Onofrio Panvinio, De primatu Petri et Apostolicae Sedis potestate libri tres … contra Centuriarum auctores, 1591

The July 2017 rare book of the month is De primatu Petri et Apostolicae Sedis potestate libri tres … contra Centuriarum auctores (“Three Books on the Primacy of Peter and the Power of the Apostolic See … against the Authors of the Centuries”), by Onofrio Panvinio. This book, printed in Venice in 1591, aimed to counter the arguments of Protestants against papal primacy. Since the Reformation, Protestants had rejected the idea that the Roman pontiff had supreme episcopal jurisdiction as pastor and governor of the Universal Church.

The Italian church historian Onofrio Panvinio (1530-1568) was born in Verona. At the age of eleven he entered the Augustinian Order. He was sent to Naples and Rome to study theology. From his adolescence Panvinio, however, was captivated by history. At the age of nineteen he wrote a chronicle of the order; two years later he would transcribe the calendars of ancient Rome (the Fasti Capitolini), numerous fragments of which had been found in the Roman Forum. There followed research into the history of several noble Roman families, ancient Roman history, the history of the Popes and, from 1559 onward, the history of papal elections.

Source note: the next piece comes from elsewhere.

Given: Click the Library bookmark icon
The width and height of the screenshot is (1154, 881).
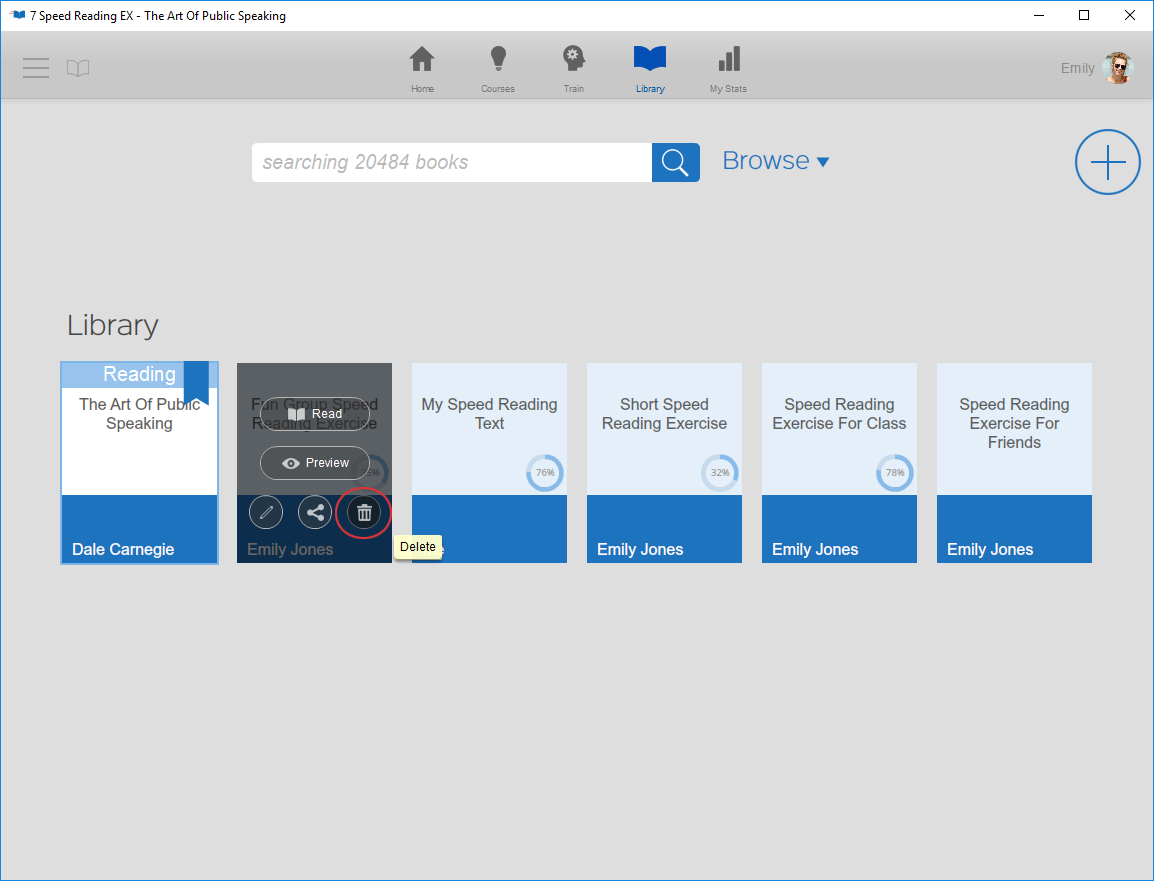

De primatu Petri was a digest of sources relating to the primacy of St Peter. It was originally to be dedicated to Pope Pius V in 1566. The manuscript remained stuck, however, with the ecclesiastical authorities. These were keen to ensure that special care was taken in approving a book of such high significance. Until his death in 1568, Panvinio was unable to get the manuscript back from Cardinal Marcantonio Colonna and was thus unable to send it to another Cardinal, Otto von Waldburg, who wanted to have it published. The commission charged in 1570-1572 with finding Catholic answers to the most influential Protestant church history (Ecclesiastica historia, known as the Magdeburg Centuries) may have considered publishing De primatu Petri, but, if so, the plan was aborted.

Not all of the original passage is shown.